Copy each line of the entries below word for word, omitting the pictures.

> Target pointing data
*-*-*

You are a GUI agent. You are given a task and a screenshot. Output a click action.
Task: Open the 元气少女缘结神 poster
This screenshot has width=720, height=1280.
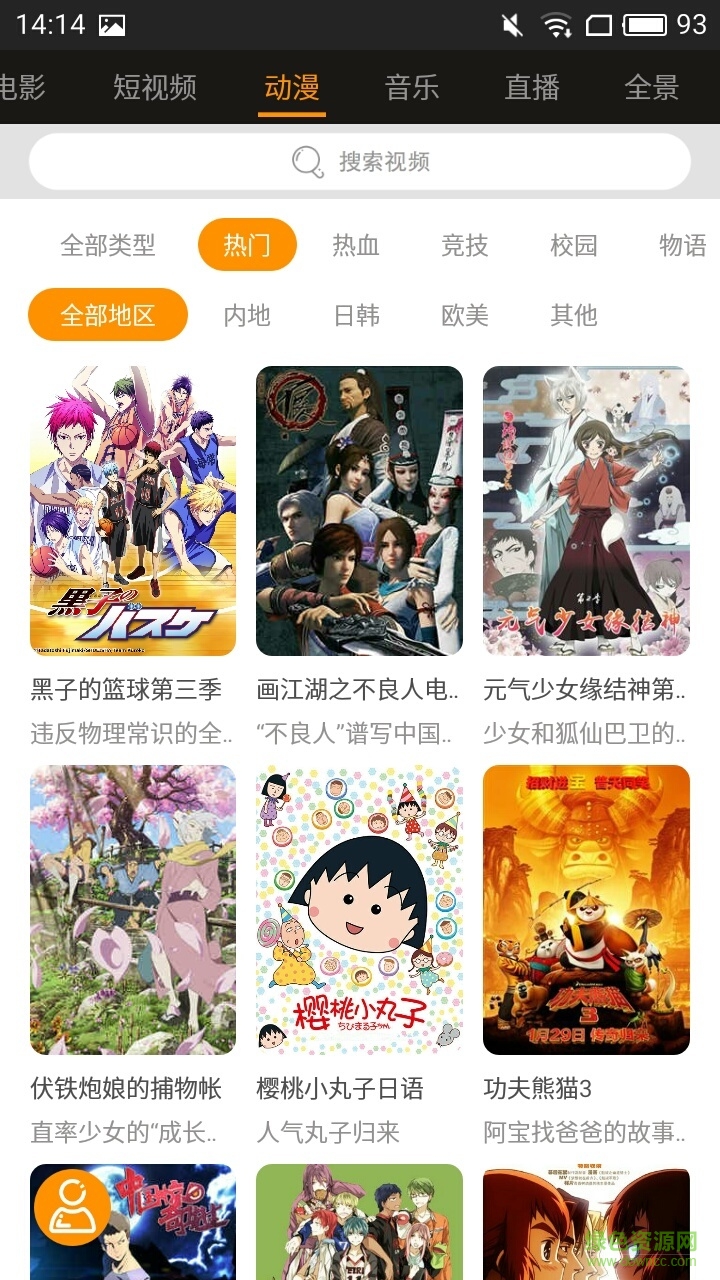(584, 510)
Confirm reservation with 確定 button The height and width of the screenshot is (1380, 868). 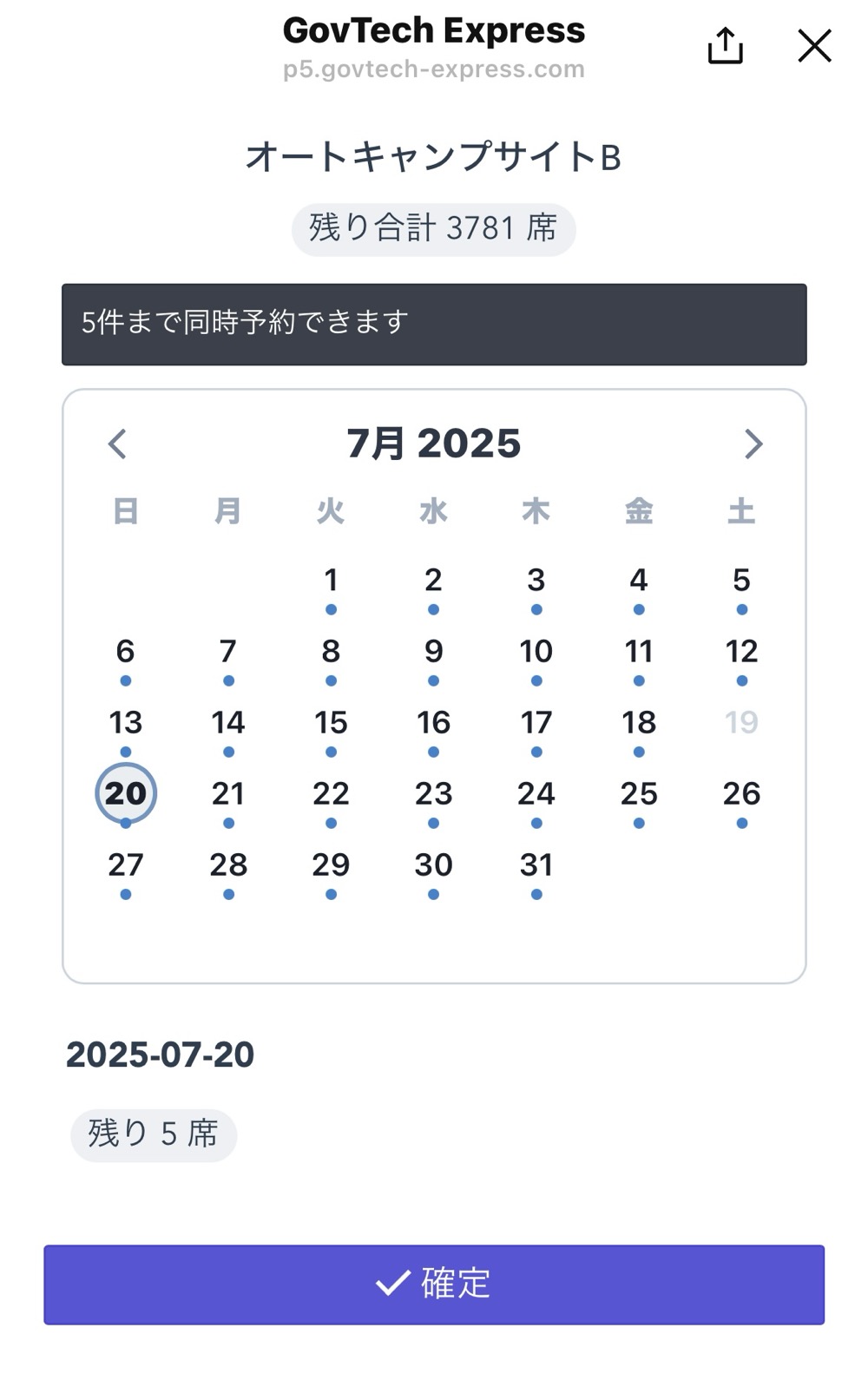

*-*-*

> Written solution
You are a GUI agent. You are given a task and a screenshot. Output a click action.
Task: Open the 元气少女缘结神 poster
This screenshot has width=720, height=1280.
(584, 510)
Confirm reservation with 確定 button The height and width of the screenshot is (1380, 868). 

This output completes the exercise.